Staying within the peshat (the simple narrative) of the story, perhaps God worries that Pinchas was doing his policing job a little too well. Perhaps God is saying, “Okay, Pinchas, you’re not really suited for security guard. How about we try priest?”
Moving to the level of derash (the moral of the story), perhaps the answer lies in a play on words. The name Pinchas can also be read as pen chas – lest you become angry. Perhaps the important message is not the fate of the character Pinchas, but the teaching that whenever we become angry, we need to remind ourselves of some of the basics of our Jewish covenant: we should be priests of peace in the world.

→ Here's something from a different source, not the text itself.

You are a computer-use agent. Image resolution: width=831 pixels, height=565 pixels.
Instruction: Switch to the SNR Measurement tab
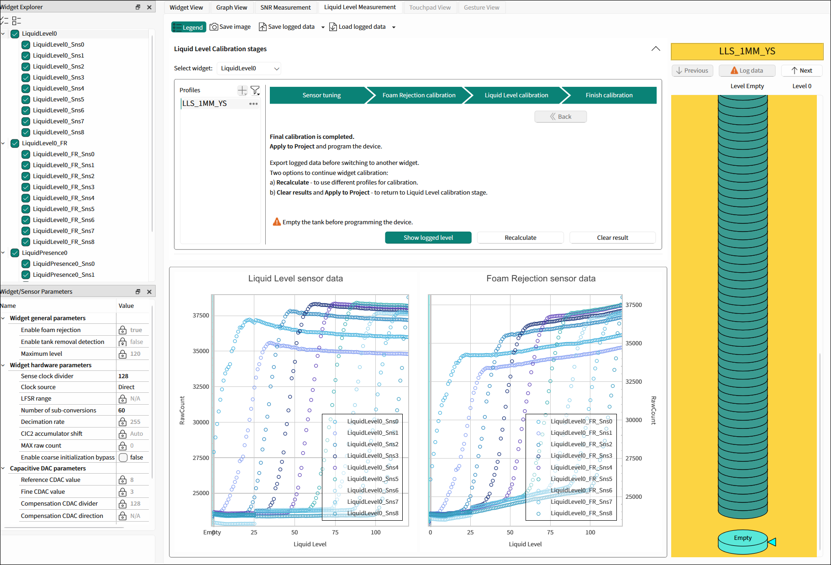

Finally, on the level of sode (hints to the Divine nature), perhaps the covenant of peace/priesthood is a reminder of the priests’ role as a channel for the priestly blessing. The priestly blessing says, yisah HaShem panav elecha v’yasem licha Shalom – May God lift the Divine face towards you and place upon you peace. Perhaps the face of God is the face of peace. When we allow ourselves to see this true face, we turn from violence to nonviolence.
How Shall We Read Torah? (5765/2005)
Shortly after the Israelites get in trouble for worshipping a Moabite God, Pinchas follows an Israelite man and a Midianite woman into a private place. Pinchas pierces them both with a spear and they die. Moshe rewards Pinchas’ action by appointing Pinchas and his descendants to the priesthood forever. How are we to understand this story?
Should we think of Torah as a historical record of Jewish political conflicts? Perhaps later in Israelite history, a group of zealous isolationists made a claim to the priesthood. Perhaps a scribe tried to write into the Torah a story justifying (or condemning) their claim.
Should we read Torah ironically? Perhaps Moshe, aghast at Pinchas’ crime, tried to figure out the most graceful way to isolate Pinchas. As a priest, Pinchas’ entire life would be subject to strict controls: where he pitched his tent, what he wore, what he ate, who he could marry, how and when he worked.
Should we read Torah as a tapestry of layered literary metaphors? Perhaps the Torah is asking us to rethink what we mean by a “crime of passion.” Perhaps there are connections between different kinds of piercing, different kinds of passionate love, birth and death, the conception of new life and the eternal chain of future descendants, religious office and social control.
Should we read the Torah as a reminder that there is no escape from difficult political and social questions? In our time, the world is filled with isolationist religious zealots set against one another. Many believe they will be rewarded for their violent acts. Whether we want to or not, we take a stand on these issues by the way we vote, the way we pray, what we believe, and who we befriend.